Os olhos e seus olhares...


Por que temos tanto medo do outro? Por que o simples fato de imaginar que o outro pode estar nos olhando nos faz mudar de comportamento? O que no outro nos leva a imaginar que ele possa estar emitindo algum juízo de valor sobre nós? Que medo é esse? Onde ele tem suas raízes?

Vamos tentar a responder as perguntas acima para que possamos de alguma maneira mudar o nosso ponto de vista a respeito do ponto de vista do outro, se não vejamos:
Bem, o Ruben Alves diz o seguinte: "Dizem os poetas sagrados que, após a queda, os olhos foram a primeira parte do corpo a ser envenenada. De órgãos de carinho transformaram-se em ferrões. Homens e mulheres descobriram o embaraço da diferença e se esconderam... O medo dos olhos dos outros é sentimento universal. Todos gostaríamos de olhos mansos..."

O medo dos olhos dos outros tem suas raízes em um tempo muito remoto, o texto do Ruben nos reporta aos tempos da criação. Desde que a humanidade foi tentada e caiu daquele momento em diante o homem passou a se preocupar com que o outro vê ou pensa a respeito dele. O ser humano deixou de ser autêntico e passou a criar personagens para se relacionar com seu próximo. Logo no início do diálogo da serpente com a Eva percebemos que o jogo da dela é trabalhar com a verdade distorcida, aliás, é a forma mais baixa da mentira, e sistematicamente caminha com a Eva por um caminho que não teria mais volta, o do pecado. A palavra do Criador foi distorcida até mesmo por Eva, que mostra a tendência que temos de exagerar para proteger, veja e compare o que Deus disse e o que a mulher disse a serpente, você vai perceber claramente o exagero, (que outro tipo de mentira).

Deus não havia dito que não poderiam nem olhar, nem tocar, mas o Criador só havia dito que não poderiam comer, caso acontecesse eles morreriam. Pois bem, a serpente conseguiu abrir os olhos da mulher, e ela começou a ver que aquela fruta não era 'tão ruim' assim, era agradável ao paladar, desejável aos olhos e aparentemente boa para dar conhecimento; o fim de tudo já sabe, trocaram Deus pela ciência (conhecimento do bem e do mal). O diabo conseguiu, fez com que Eva olhasse para a árvore com 'outros olhos' e depois disso os olhos deixaram de ser instrumentos de carinho e se tornaram instrumentos de acusação, a humanidade passou a se esconder, de Deus e uns dos outros.

Os olhos se tornaram armas letais, armaduras começaram a ser construídas para deles se proteger; personagens nascem a cada momento para estar diante desta armas, os olhos do outro.

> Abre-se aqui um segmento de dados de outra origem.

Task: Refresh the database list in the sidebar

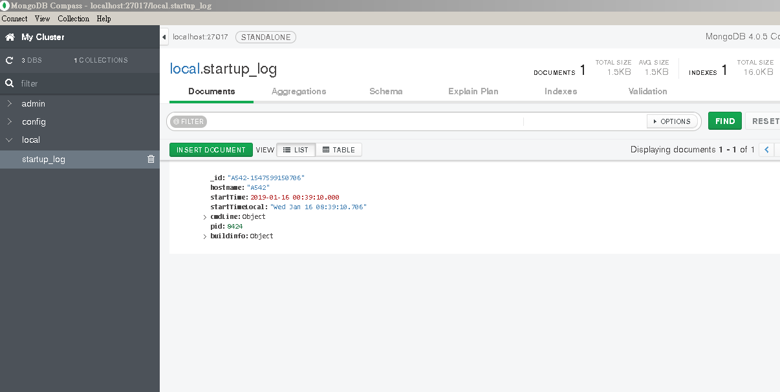Action: tap(9, 60)
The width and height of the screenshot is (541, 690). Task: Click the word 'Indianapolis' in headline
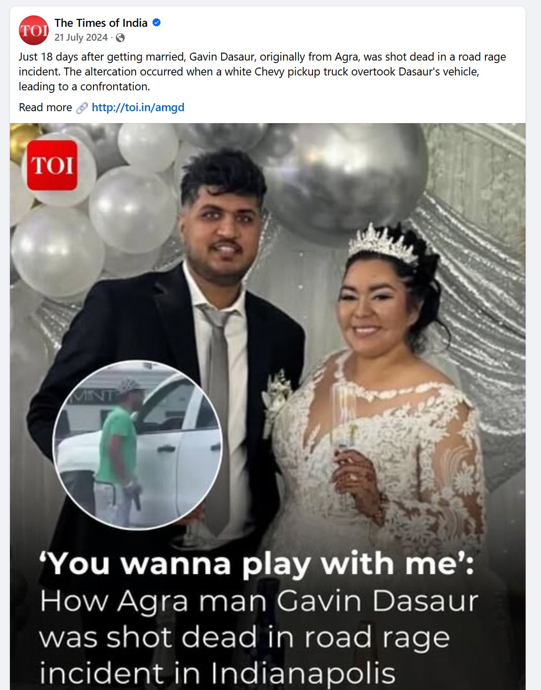303,674
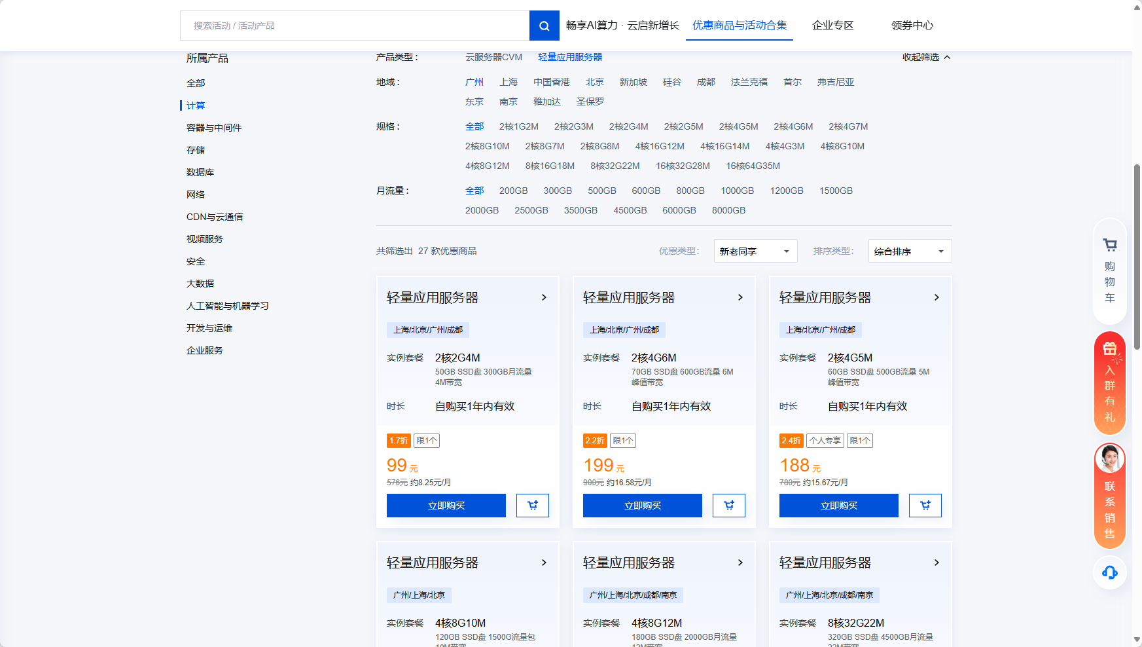The width and height of the screenshot is (1142, 647).
Task: Select the 500GB monthly traffic filter
Action: (602, 191)
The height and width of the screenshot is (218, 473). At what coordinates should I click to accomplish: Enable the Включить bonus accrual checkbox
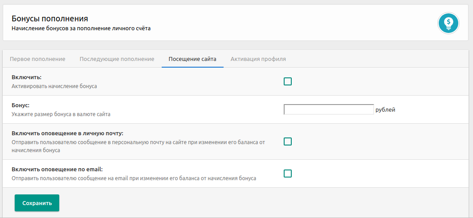click(x=288, y=81)
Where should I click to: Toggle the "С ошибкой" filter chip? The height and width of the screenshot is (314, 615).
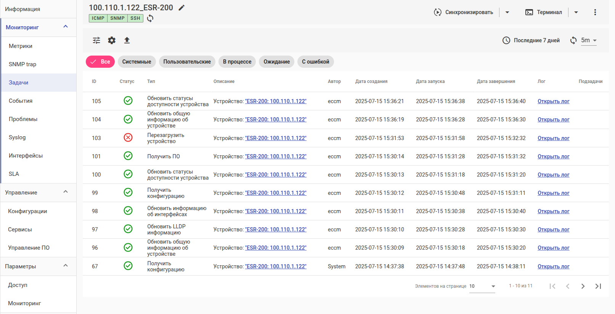(315, 62)
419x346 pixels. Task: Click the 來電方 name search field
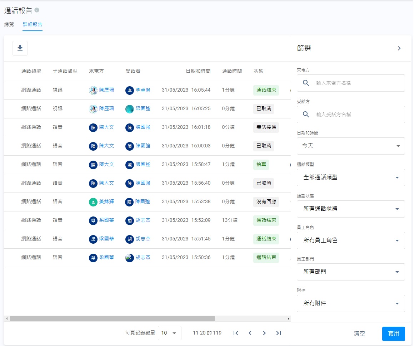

Já não temos segurança para sermos nós mesmos, pois pensamos que não podemos ser aceitos/aprovados pelo que somos. Como sofremos!

Tudo o que buscamos é aceitação, nos movemos nesta busca quase insana para nos sentirmos acolhidos pelo outro. Muita coisa que fizemos na vida foi em busca de atenção, aceitação, acolhimento. Mudamos de roupa, corte de cabelo, de marido, de endereço, emprego entre outros por que o olhar ou a expectativa dele nos ditou.

Os olhos deixaram de ser amigos e passaram a ser ditadores, começaram a impor a sua vontade sobre nós. Os olhos deixaram de ser uma janela para uma bela paisagem e se tornaram grades de uma cela de presídio. Os olhos deixam de ser uma expressão de amor para ser um sinal de medo. Os olhos falam, e como falam. Outrora falavam mais de amor, de beleza, de poesia, hoje, porém, de dores, perdas, angustias, solidão...

Como clamamos por olhos por bons! Por janelas que se abrem para belas paisagens, e não por uma abertura com grades em uma parede de cela. As pessoas que vivem e convivem conosco clamam por bons olhos. Muita gente seria diferente do que é hoje se em sua trajetória tivesse encontrado olhos bons, se tivessem se visto diferente, se tivessem encontrado nos olhos que cruzaram seus caminhos um reflexo diferente, mais belo, melhor, com mais esperança...

Que o meu olhar se converta, que o reflexo do outro nele seja um bom reflexo... Que os meus olhos sejam uma janela para uma linda paisagem... Que haja esperança no olhar, doçura no falar e sinceridade no tocar... Que eu seja assim, aceito que aceita a outros.